Supplied data section start
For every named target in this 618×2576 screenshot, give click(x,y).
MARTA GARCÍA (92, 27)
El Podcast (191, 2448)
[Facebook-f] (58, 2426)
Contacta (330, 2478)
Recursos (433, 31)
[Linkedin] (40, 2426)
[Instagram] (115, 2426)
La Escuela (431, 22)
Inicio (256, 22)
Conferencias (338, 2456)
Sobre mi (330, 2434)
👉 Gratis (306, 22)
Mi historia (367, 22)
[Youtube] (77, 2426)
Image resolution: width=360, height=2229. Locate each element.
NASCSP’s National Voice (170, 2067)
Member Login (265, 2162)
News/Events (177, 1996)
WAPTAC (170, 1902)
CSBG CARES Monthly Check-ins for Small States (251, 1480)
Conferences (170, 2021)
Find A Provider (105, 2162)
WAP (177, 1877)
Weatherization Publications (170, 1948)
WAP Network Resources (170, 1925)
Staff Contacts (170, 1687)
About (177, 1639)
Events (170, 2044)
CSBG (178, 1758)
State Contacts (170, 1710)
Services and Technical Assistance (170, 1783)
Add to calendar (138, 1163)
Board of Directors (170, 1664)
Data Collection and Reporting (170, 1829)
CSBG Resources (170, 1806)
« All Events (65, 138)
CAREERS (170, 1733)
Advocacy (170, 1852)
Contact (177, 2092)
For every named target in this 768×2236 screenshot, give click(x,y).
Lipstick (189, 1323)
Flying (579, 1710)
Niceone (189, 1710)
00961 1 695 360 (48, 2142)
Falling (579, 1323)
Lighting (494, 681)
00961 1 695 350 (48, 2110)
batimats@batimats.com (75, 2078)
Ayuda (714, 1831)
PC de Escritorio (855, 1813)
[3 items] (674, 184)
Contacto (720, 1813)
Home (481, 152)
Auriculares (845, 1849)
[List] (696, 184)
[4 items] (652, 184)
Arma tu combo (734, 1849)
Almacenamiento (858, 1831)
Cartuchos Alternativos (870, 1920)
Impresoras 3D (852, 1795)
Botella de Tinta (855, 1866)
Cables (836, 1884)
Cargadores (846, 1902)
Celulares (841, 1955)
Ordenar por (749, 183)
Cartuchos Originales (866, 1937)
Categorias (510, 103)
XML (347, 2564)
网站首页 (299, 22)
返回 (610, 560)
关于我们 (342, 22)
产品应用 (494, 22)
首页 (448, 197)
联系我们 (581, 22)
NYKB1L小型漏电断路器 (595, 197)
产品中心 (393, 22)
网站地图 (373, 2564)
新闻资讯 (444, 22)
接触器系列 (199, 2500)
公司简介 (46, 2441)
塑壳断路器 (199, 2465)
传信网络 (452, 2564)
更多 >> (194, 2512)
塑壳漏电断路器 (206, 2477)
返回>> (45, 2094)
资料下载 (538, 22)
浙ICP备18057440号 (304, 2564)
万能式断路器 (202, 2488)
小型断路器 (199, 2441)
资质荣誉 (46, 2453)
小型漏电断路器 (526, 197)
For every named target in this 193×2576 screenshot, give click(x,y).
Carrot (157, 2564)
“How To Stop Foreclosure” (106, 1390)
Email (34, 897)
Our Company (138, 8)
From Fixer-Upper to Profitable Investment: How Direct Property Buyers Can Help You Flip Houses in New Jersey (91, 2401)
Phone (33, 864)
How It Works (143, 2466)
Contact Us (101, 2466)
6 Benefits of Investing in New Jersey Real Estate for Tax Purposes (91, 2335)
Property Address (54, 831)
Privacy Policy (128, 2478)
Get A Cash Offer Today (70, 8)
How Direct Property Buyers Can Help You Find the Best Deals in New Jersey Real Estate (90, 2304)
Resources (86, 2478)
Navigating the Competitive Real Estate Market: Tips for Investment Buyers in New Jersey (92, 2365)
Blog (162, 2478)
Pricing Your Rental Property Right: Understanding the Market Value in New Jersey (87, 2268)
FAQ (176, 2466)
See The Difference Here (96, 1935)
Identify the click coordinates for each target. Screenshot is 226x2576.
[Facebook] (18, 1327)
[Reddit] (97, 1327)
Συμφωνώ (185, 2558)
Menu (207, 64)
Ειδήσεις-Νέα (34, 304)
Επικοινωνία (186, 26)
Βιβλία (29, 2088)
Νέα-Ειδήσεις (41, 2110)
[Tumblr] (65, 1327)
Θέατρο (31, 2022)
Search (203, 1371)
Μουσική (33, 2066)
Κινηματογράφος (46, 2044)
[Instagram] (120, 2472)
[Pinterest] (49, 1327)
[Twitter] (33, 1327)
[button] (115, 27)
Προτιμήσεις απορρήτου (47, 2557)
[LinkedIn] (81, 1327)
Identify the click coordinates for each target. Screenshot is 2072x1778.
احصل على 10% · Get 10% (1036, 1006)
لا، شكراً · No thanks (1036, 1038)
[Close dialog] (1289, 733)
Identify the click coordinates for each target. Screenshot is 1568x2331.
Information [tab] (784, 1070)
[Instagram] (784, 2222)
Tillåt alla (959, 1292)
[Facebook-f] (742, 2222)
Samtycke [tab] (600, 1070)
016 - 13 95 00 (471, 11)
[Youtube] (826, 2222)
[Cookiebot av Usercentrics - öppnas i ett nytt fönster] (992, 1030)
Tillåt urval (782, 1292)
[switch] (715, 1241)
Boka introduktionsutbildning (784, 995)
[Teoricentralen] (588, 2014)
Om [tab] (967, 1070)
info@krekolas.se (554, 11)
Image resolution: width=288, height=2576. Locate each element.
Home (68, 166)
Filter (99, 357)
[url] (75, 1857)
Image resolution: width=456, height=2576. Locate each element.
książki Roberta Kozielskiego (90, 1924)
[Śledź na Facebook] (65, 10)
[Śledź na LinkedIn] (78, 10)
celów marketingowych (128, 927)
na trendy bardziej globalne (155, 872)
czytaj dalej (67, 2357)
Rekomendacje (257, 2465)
Supplied data section end
### Assignment:
Copy out the lines from the line containing "[Śledź na LinkedIn] (78, 10)" to the end of the listing above, without alteration.

### Response to the task:
[Śledź na LinkedIn] (78, 10)
celów marketingowych (128, 927)
na trendy bardziej globalne (155, 872)
czytaj dalej (67, 2357)
Rekomendacje (257, 2465)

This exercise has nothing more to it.